§ Work task:
Exactly as they stand, copy the lines from the one containing "Viewport: 1024px width, 640px" to the final line of the data; leave out the pictures.

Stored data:
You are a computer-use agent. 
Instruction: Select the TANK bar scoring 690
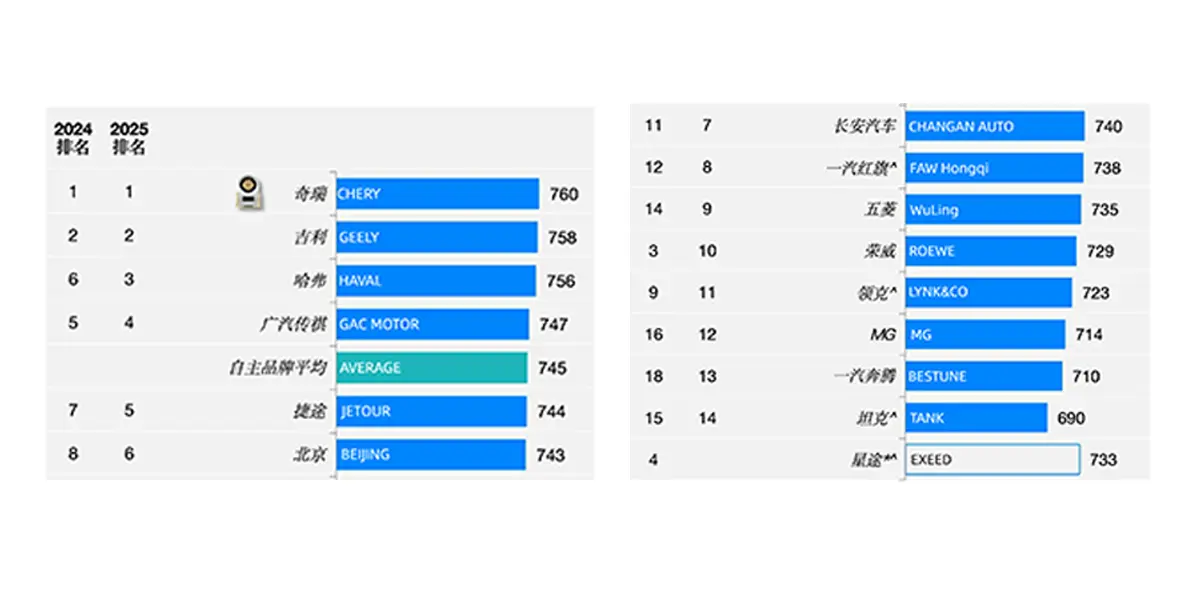click(976, 418)
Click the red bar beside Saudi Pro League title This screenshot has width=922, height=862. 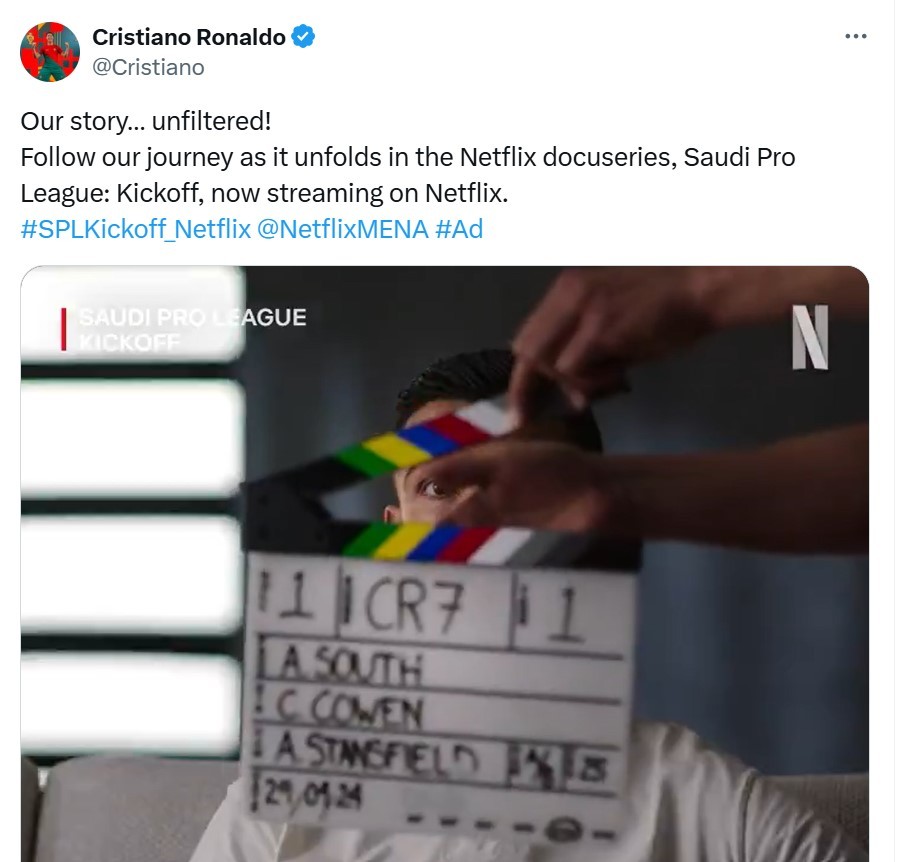(64, 329)
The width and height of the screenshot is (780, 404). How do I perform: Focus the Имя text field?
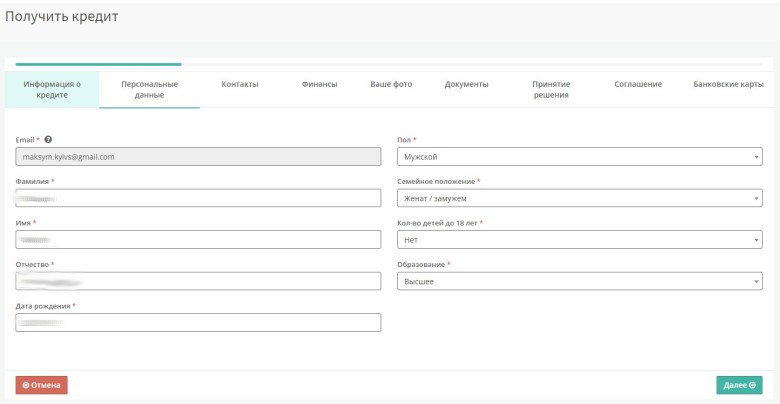click(x=198, y=240)
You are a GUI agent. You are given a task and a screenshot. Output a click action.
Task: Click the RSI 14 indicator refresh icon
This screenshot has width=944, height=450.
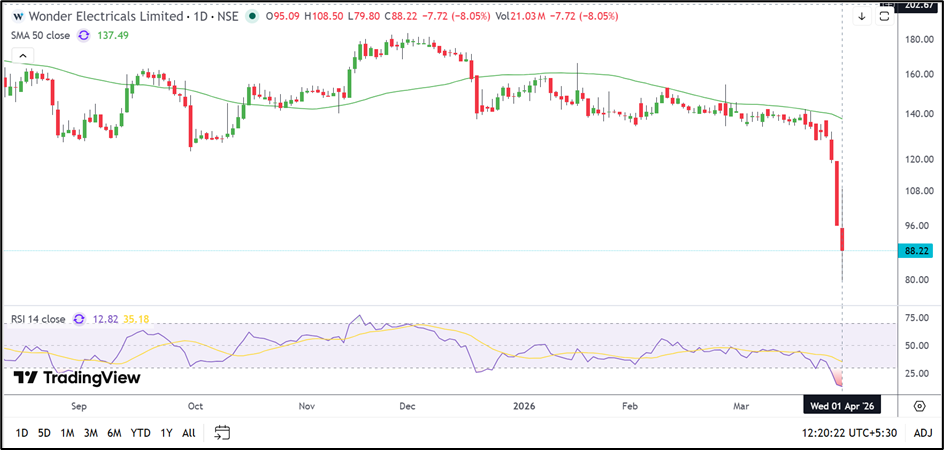pos(76,319)
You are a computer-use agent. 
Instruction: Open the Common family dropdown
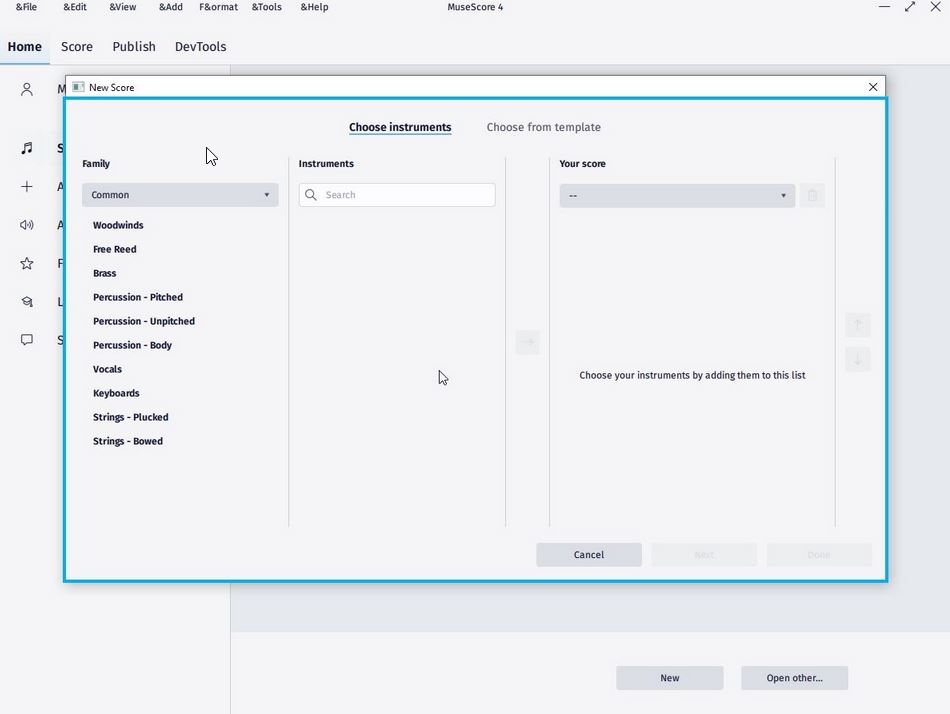(x=180, y=195)
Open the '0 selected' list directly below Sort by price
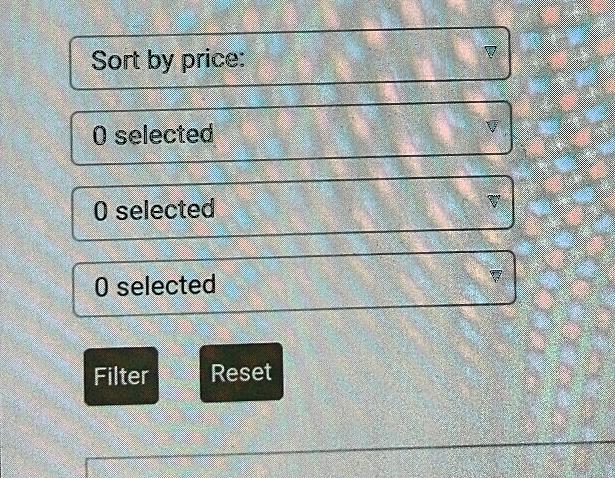This screenshot has width=615, height=478. pyautogui.click(x=291, y=132)
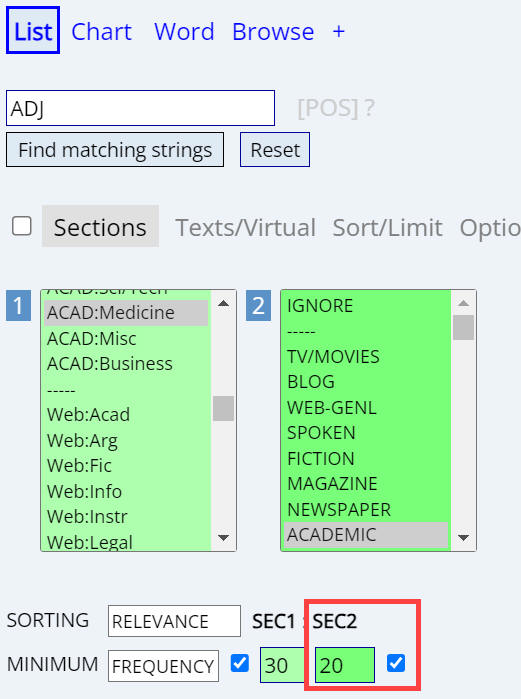Click the blue number 2 section badge
The image size is (521, 699).
pos(258,306)
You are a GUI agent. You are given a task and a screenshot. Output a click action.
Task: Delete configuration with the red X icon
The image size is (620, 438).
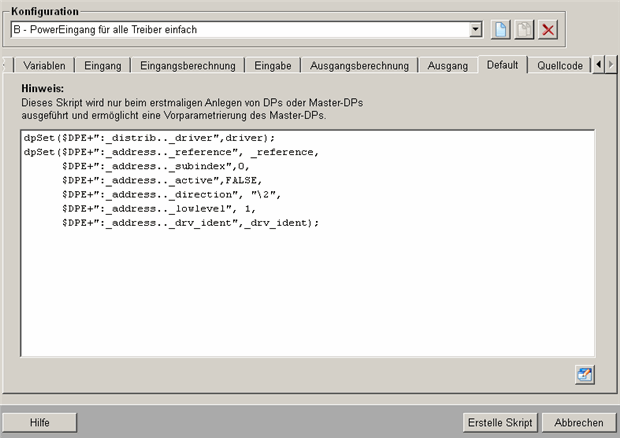548,30
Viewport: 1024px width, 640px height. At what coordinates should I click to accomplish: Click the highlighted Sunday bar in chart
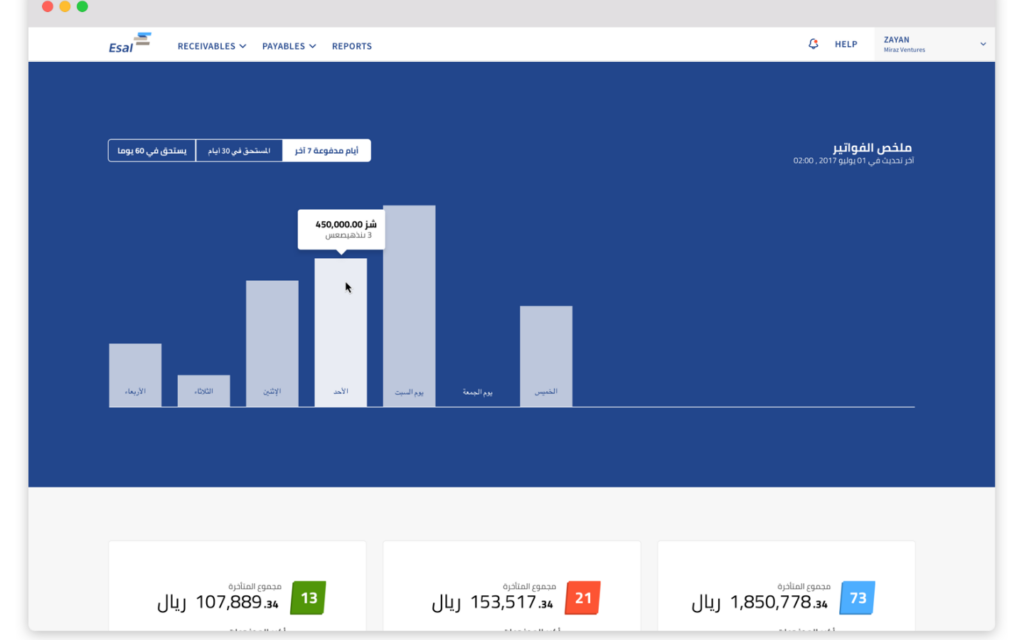click(x=341, y=332)
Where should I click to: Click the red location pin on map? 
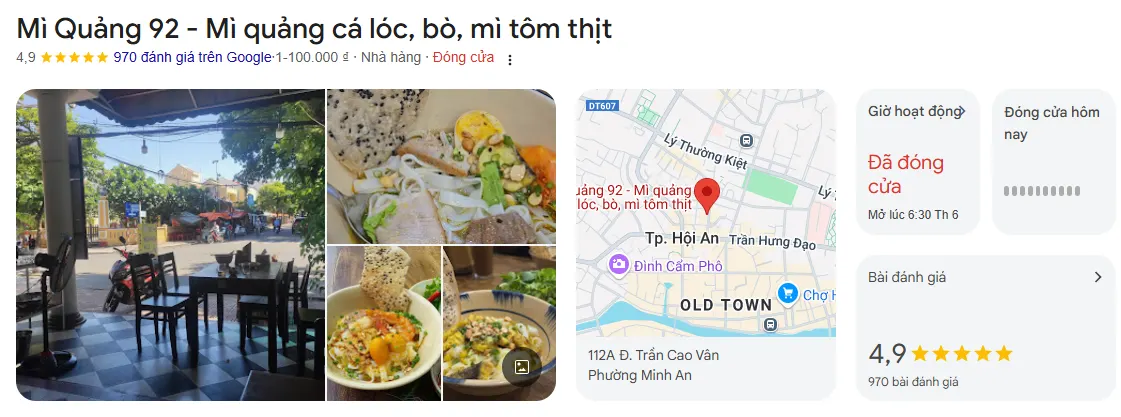click(x=708, y=195)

§ Exercise answer:
Viewport: 1024px width, 640px height. At what coordinates should I click to accomplish: Click the highlighted Sunday bar in chart
click(x=341, y=332)
Where should I click to: Click the red location pin on map? 
click(x=708, y=195)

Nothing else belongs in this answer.